Broken
Perlahan-lahan Ody beranjak dari ranjang El menuju kamar mandi. Dia duduk di bawah pancuran shower, merasakan bagian intinya yang masih terasa perih dan nyeri. Ody berusaha mengatur akal dan emosinya walaupun rasanya sulit dan ingin rasanya berontak. Ody menangis meratapi nasibnya yang begitu malang, suara tangisnya begitu memilukan hati.
“Tuhan kenapa ini harus terjadi kepadaku sekarang? Kenapa harus aku yang mengalami ini, disaat aku masih harus bekerja keras untuk keluargaku.” Gumam Ody di sela tangisannya
“Apa dosaku Tuhan? Apa kesalahanku hingga aku bernasib begini? Kenapa Engkau mengujiku dengan jalan seperti ini Tuhan?” Ucap Ody lagi dengan tangisan yang menyayat-nyayat.
Hampir 1 jam Ody ada dibawah guyuran air shower kamar mandi hingga kulit tangan dan kakinya sudah berubah menjadi keriput karena terlalu lama di bawah kucuran air. Dia menggosok kulit putihnya yang sekarang sudah dipenuhi tanda kepemilikan mulai dari leher, dada dan perutnya dengan kasar berulang kali hingga kulit putih itu semakin memerah bahkan tampak hampir lecet akibat terlalu keras di gosok. Terlihat juga pergelangan tangannya yang membiru bekas cengkeraman tangan El. Bekas ini mungkin tidak akan cepat hilang karena kulit Ody yang agak sensitif.

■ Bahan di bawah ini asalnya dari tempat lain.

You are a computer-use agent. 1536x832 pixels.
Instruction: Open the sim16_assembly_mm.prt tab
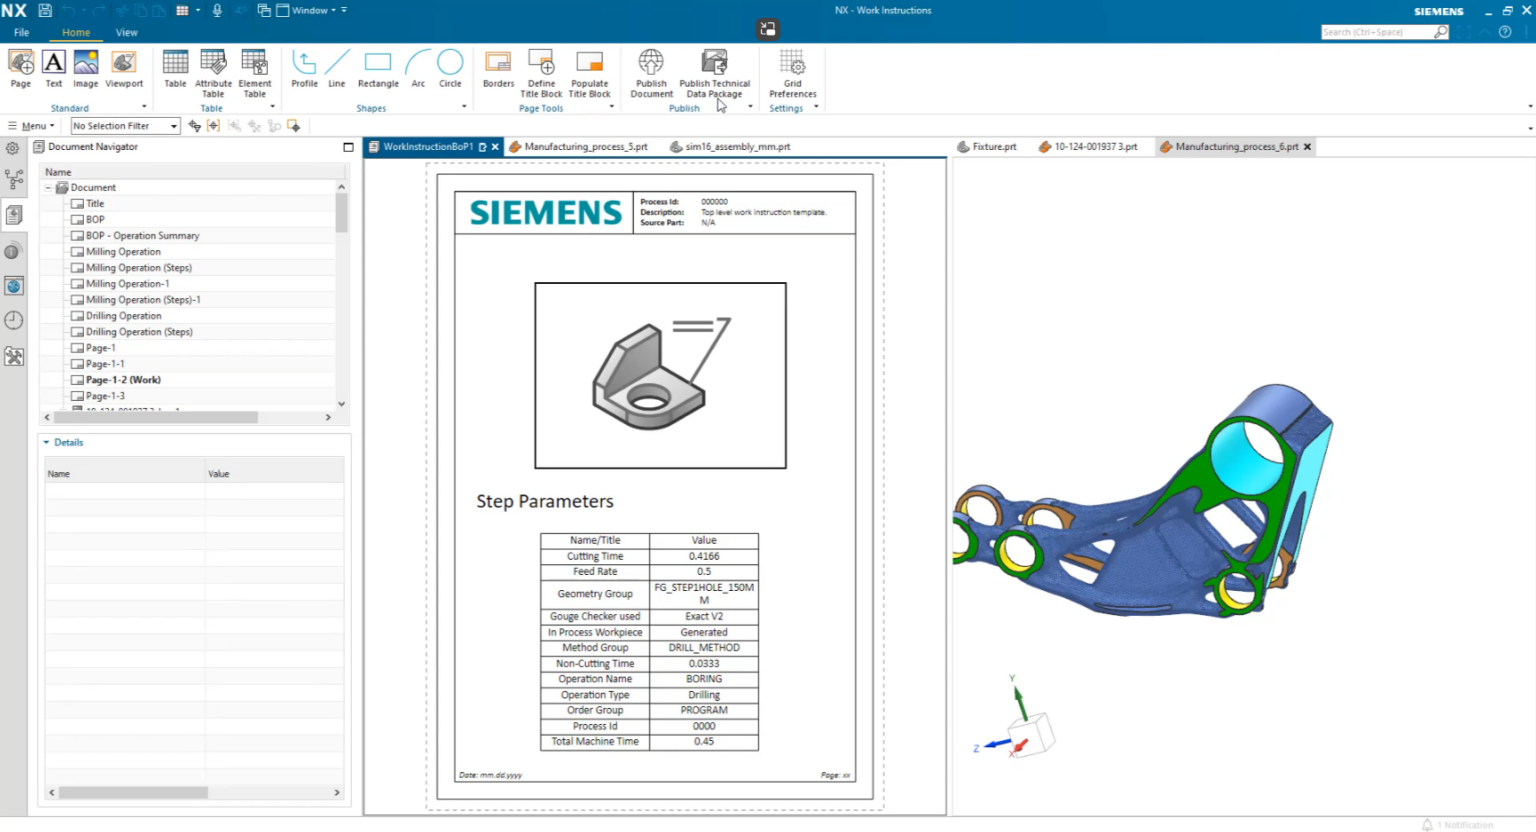737,146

Setelah cukup menenangkan diri, perlahan Ody keluar kamar mandi dan melihat El yang sedang tertidur pulas. Dia juga melihat bercak darah di sprei putih yang membuat hatinya begitu tersayat-sayat hingga tangisnya kembali lagi pecah. Logikanya memerintahkan untuk segera meninggalkan kamar itu, tapi hatinya menahan.

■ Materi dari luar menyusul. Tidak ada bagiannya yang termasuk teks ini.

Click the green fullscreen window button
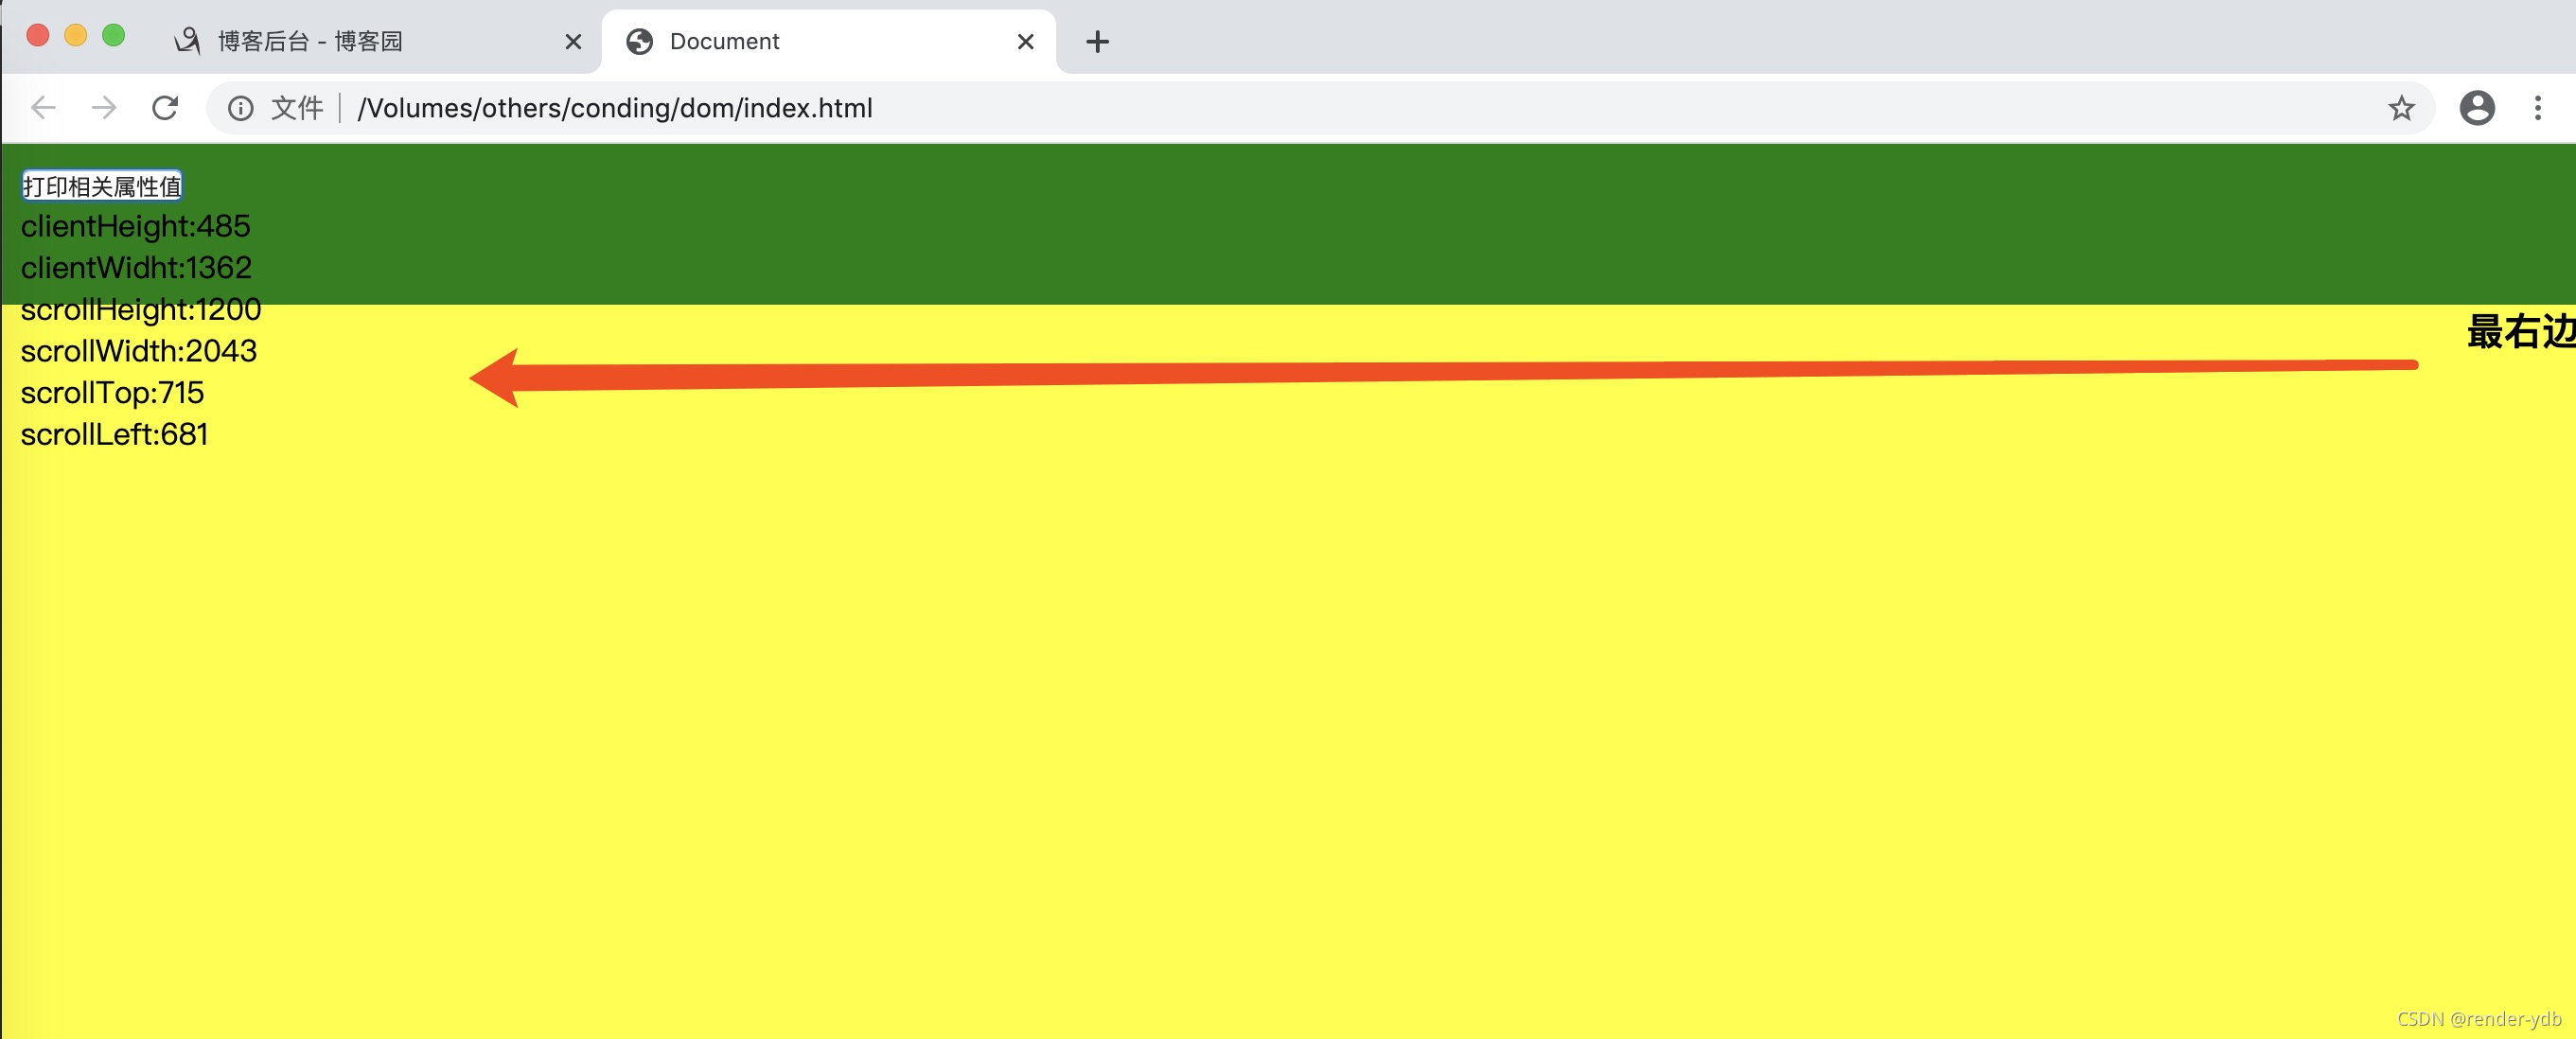 tap(114, 35)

"Pak, kenapa Bapak lakuin ini ke saya?" Gumam Ody sambil terisak hingga tubuhnya berguncang.
Akhirnya Ody memperbaiki posisi tubuh El lalu menutupi tubuhnya dengan selimut dan segera mengambil pakaiannya yang sudah tak berbentuk sebagaimana mestinya serta mengenakannya. Dia berjalan keluar kamar El, dengan gontai masih dengan air mata yang terus mengalir. Beruntung kamarnya hanya berbeda 1 level di bawah kamar El, namun demikian rasanya kakinya terlalu berat untuk melangkah beberapa kali dia harus berjongkok meredakan gejolak emosinya.
Sesampainya di kamarnya dia segera mengganti pakaiannya lalu duduk diranjang memeluk kedua kakinya sambil menatap jauh keluar jendela besar. Pikirannya melayang-layang pada kejadian beberapa waktu lalu. Rasanya stok air mata Ody tak ada habis-habisnya. Ody berusaha coba menyusun seluruh pikiran, emosi, dan kewarasan nya.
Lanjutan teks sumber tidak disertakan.